__Task directions__
State how many lines in these records contain the word "computer", and nothing else.

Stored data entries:
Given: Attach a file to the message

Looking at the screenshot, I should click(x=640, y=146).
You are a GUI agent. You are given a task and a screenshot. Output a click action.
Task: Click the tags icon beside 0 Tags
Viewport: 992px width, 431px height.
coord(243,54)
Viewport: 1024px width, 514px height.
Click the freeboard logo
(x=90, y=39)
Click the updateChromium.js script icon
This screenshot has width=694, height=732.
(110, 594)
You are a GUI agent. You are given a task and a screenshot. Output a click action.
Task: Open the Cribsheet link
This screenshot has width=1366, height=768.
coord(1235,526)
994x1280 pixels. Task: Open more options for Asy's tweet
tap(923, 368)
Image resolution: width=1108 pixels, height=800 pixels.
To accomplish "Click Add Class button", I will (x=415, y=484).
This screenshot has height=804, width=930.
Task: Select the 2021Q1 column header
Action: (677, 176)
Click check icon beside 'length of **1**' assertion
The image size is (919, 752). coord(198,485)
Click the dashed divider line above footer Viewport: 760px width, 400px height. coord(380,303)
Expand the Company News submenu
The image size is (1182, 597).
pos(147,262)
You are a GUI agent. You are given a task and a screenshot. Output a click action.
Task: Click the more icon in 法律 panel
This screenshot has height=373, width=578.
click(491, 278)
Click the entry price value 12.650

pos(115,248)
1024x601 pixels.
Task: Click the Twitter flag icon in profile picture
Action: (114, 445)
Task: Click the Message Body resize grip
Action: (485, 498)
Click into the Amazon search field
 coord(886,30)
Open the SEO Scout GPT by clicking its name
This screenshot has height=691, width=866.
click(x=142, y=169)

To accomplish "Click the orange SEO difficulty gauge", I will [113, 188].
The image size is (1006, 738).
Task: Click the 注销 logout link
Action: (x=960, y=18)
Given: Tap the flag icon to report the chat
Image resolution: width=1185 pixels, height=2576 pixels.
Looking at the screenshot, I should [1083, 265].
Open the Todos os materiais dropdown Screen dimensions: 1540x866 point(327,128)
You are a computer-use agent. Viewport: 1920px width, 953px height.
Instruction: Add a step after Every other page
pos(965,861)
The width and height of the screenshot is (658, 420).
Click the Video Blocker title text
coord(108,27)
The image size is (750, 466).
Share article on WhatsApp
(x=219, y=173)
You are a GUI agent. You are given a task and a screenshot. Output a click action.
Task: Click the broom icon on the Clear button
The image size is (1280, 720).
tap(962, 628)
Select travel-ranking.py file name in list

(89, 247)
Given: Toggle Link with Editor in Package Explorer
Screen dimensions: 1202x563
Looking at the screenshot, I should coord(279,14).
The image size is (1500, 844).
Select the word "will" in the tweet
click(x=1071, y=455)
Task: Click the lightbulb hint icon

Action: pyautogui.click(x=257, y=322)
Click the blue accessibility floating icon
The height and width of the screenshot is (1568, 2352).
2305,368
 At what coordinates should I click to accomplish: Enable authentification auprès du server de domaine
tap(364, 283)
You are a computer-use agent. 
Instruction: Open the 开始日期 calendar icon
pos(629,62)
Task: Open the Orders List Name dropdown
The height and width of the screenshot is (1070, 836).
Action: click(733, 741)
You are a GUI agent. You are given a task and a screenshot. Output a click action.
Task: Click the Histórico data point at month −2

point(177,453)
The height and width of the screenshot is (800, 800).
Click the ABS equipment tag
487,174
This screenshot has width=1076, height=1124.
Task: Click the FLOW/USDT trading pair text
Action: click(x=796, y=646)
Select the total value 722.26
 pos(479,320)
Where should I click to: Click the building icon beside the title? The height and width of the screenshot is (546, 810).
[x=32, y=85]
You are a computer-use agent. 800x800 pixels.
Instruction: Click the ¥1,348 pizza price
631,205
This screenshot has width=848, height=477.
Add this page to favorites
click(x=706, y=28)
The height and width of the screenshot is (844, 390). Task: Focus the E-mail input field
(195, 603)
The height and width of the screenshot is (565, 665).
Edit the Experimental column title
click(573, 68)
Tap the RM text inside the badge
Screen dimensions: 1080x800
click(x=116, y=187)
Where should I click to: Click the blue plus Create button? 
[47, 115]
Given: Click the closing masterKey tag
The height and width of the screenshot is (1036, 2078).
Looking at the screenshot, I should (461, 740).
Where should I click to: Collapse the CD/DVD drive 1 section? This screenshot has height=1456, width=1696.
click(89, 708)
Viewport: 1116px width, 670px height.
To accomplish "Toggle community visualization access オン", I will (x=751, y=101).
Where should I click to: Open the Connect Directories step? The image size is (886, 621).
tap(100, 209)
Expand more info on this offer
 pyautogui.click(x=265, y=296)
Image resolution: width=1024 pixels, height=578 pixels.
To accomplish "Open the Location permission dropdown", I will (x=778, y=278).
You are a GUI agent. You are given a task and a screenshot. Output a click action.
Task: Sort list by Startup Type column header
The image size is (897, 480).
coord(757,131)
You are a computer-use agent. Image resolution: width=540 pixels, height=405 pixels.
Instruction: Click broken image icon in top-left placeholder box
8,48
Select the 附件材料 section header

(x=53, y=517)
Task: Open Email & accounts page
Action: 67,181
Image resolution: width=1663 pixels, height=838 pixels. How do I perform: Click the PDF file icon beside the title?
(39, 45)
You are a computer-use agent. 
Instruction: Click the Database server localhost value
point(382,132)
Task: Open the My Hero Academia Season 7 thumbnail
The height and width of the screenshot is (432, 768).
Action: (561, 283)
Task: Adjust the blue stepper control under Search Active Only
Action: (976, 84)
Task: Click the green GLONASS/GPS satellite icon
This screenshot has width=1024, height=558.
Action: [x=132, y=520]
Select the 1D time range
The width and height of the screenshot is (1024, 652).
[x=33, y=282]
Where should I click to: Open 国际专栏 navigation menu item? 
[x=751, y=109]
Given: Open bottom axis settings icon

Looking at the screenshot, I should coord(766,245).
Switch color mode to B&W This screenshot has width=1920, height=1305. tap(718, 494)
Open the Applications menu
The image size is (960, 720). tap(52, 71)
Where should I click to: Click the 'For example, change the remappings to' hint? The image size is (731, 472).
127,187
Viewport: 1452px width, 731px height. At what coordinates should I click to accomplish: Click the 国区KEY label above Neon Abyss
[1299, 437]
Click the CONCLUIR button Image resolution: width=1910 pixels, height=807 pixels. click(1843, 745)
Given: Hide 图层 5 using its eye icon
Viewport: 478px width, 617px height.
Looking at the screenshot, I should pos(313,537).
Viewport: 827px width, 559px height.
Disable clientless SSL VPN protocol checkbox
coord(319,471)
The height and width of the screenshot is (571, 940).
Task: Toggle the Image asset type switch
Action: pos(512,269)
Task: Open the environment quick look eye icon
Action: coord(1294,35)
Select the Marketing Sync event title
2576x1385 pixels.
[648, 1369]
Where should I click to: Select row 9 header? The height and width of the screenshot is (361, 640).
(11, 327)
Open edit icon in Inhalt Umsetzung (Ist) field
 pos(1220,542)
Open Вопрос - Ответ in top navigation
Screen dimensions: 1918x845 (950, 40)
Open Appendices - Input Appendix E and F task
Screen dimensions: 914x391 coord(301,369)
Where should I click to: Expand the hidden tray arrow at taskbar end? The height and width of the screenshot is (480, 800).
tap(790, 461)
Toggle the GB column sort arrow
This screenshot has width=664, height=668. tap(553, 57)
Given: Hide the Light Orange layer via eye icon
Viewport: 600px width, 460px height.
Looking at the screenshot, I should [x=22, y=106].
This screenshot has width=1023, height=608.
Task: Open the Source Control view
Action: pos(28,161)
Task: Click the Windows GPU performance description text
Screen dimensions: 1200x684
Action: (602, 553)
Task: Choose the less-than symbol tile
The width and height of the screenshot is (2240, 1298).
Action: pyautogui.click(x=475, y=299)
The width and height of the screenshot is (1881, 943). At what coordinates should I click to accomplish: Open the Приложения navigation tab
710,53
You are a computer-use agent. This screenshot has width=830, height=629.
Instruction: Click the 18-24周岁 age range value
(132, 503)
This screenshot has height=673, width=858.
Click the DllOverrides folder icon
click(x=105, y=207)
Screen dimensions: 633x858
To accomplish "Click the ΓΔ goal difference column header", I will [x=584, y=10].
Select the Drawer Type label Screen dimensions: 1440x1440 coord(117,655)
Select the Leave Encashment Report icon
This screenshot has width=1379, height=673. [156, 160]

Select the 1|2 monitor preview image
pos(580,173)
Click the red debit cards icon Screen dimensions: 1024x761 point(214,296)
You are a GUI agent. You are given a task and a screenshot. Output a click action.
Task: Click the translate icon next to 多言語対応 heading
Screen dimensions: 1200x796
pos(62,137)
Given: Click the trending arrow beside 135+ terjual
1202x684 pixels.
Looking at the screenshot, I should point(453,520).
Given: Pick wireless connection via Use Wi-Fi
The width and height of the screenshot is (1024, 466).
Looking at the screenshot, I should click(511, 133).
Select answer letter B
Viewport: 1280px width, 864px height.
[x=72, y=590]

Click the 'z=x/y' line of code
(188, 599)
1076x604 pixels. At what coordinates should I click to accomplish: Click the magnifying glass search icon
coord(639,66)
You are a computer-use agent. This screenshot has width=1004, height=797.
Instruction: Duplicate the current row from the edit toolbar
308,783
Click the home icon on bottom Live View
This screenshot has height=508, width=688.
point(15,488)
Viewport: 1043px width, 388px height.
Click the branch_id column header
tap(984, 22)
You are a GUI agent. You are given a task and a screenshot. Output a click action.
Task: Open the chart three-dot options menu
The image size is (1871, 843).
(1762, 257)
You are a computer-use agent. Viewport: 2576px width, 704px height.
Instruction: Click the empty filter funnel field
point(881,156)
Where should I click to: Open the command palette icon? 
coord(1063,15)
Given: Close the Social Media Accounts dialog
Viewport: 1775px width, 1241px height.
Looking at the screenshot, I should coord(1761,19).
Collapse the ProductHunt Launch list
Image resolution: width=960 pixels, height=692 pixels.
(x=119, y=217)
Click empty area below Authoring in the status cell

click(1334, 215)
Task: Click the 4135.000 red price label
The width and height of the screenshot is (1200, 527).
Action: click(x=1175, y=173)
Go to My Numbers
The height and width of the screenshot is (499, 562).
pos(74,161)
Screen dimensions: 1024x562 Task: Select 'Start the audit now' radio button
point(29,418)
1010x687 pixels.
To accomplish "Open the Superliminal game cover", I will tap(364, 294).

__Exercise response__
8